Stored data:
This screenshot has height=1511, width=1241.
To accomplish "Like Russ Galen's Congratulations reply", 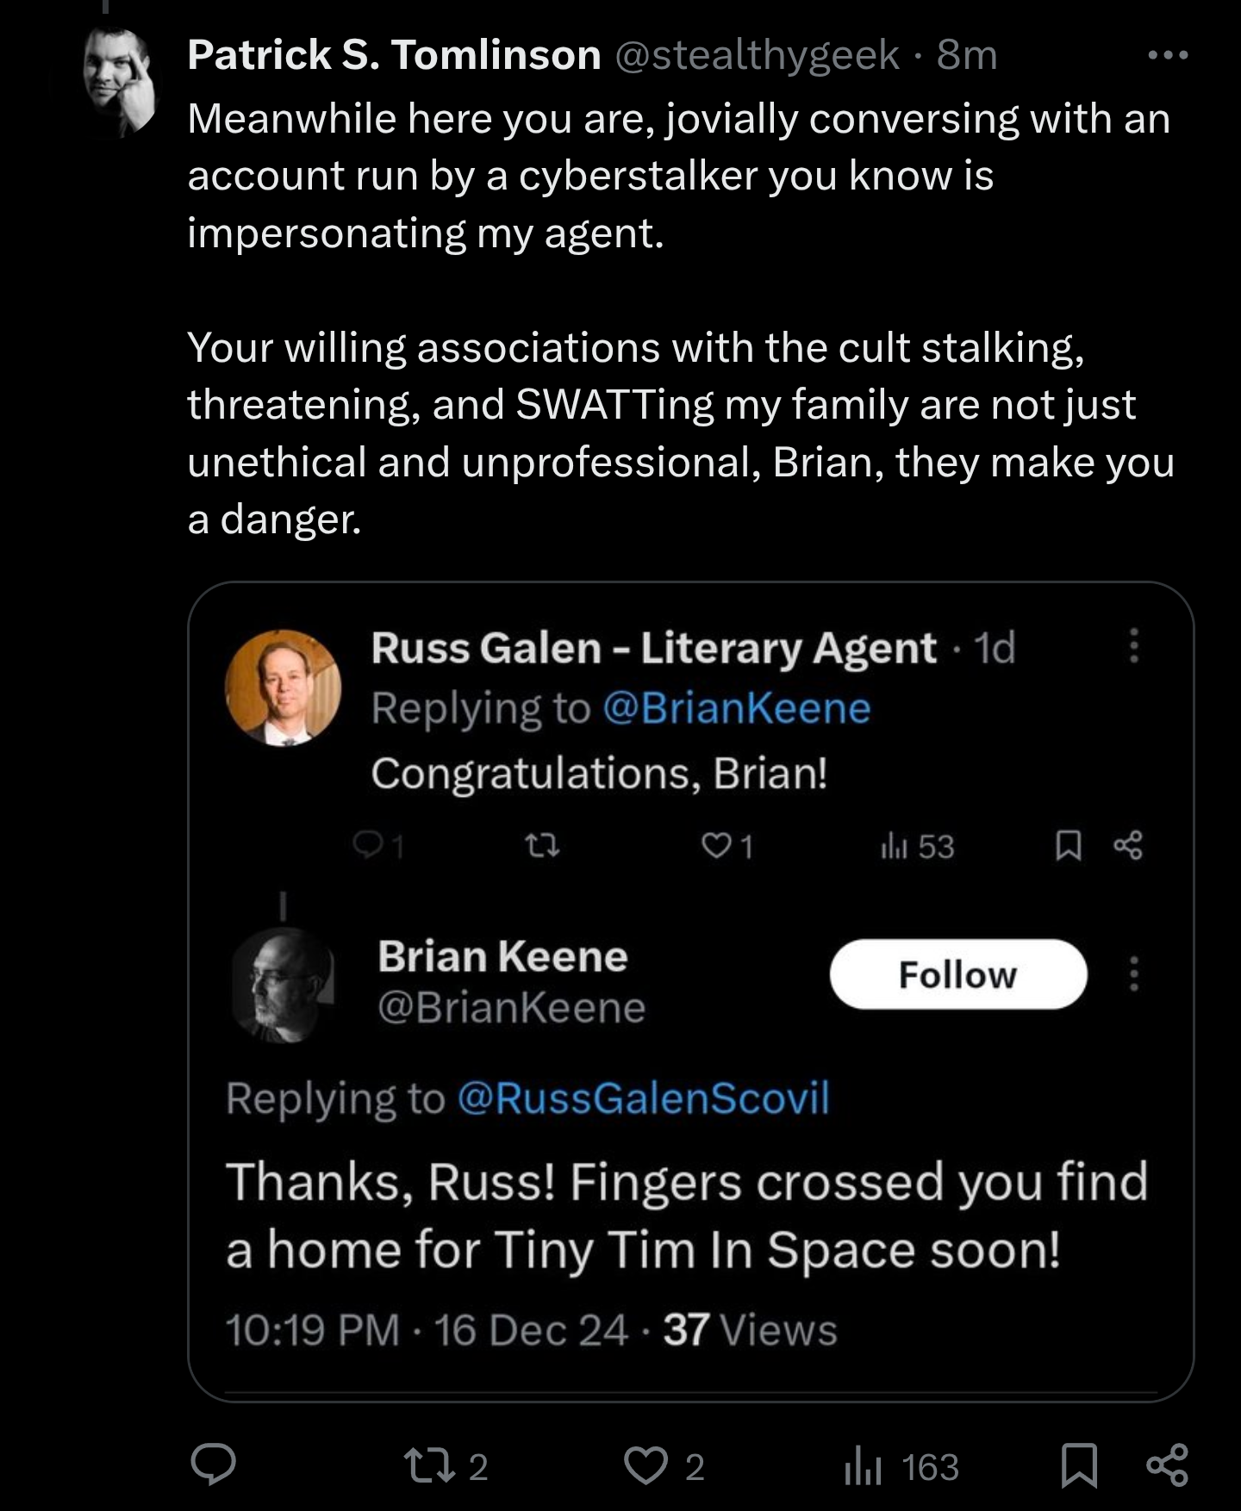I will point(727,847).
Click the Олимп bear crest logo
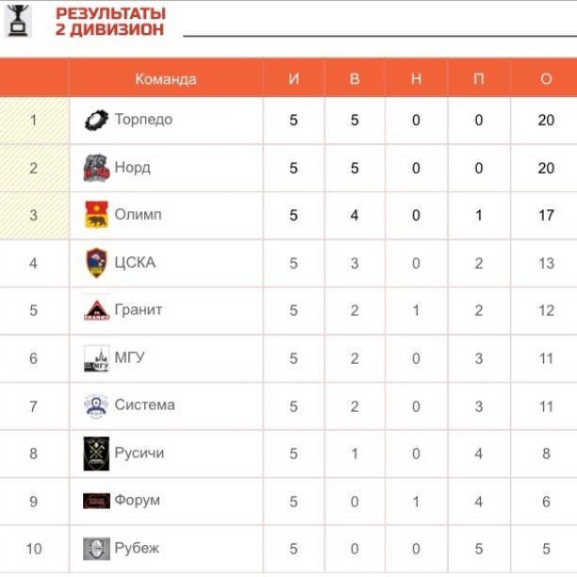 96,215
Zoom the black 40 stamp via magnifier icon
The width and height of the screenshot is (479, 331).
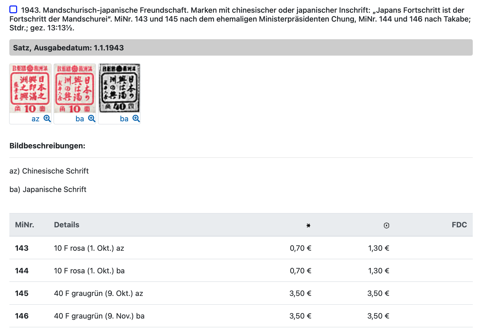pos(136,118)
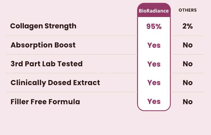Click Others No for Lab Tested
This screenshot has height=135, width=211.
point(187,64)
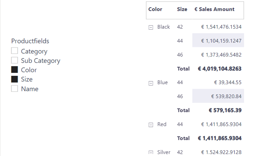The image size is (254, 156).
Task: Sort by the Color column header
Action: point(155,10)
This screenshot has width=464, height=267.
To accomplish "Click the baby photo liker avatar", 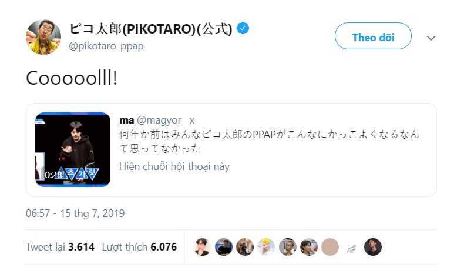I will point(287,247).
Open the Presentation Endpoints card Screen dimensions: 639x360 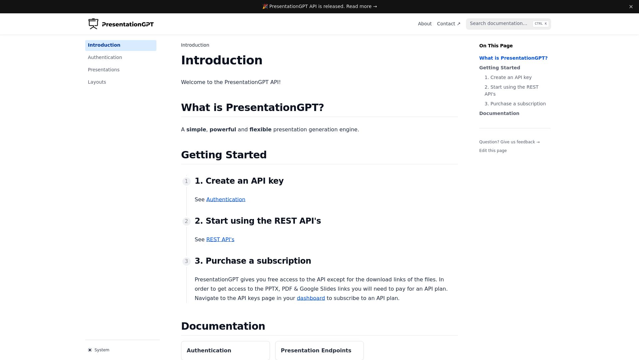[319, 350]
---
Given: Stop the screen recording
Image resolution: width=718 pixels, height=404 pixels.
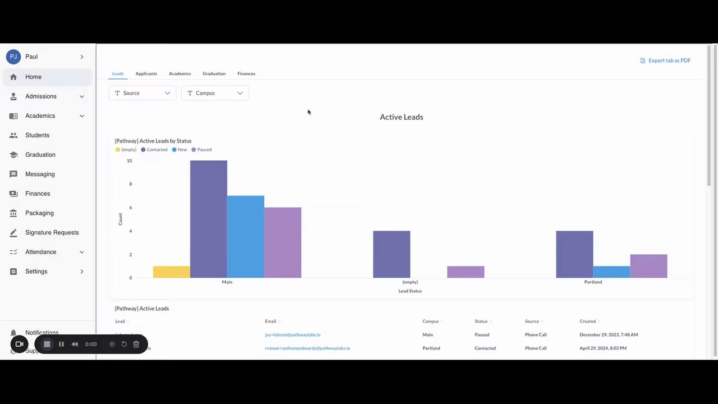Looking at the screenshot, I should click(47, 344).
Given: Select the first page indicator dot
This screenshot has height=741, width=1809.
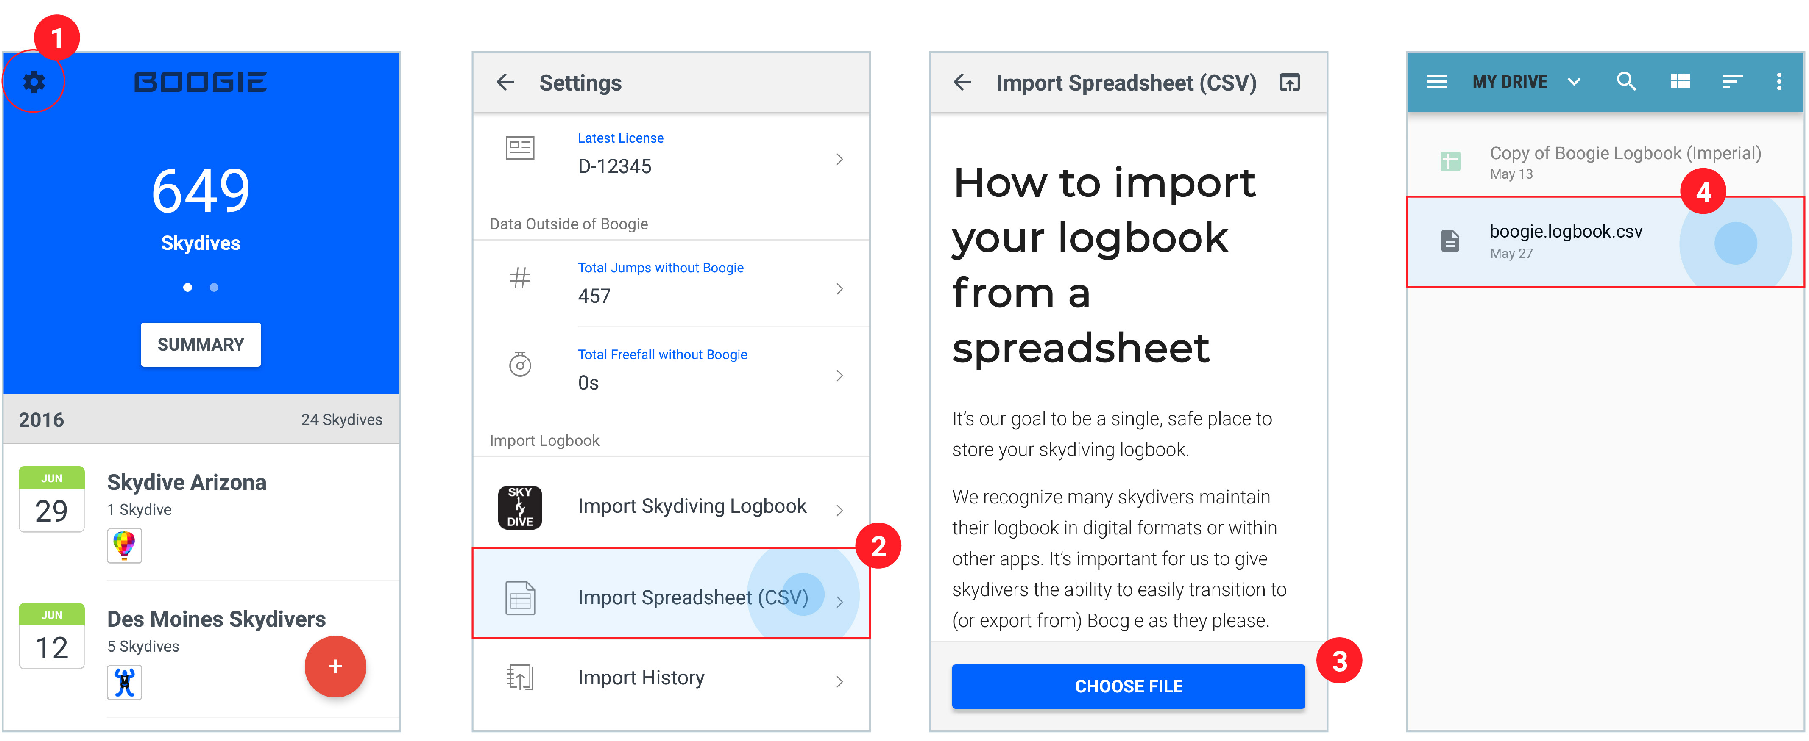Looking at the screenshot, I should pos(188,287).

ACTIVITY =
If the word "Given" appears in a line above, copy that line.

YOUR RESPONSE =
Given: Stop the screen recording
Given: Select the first page indicator dot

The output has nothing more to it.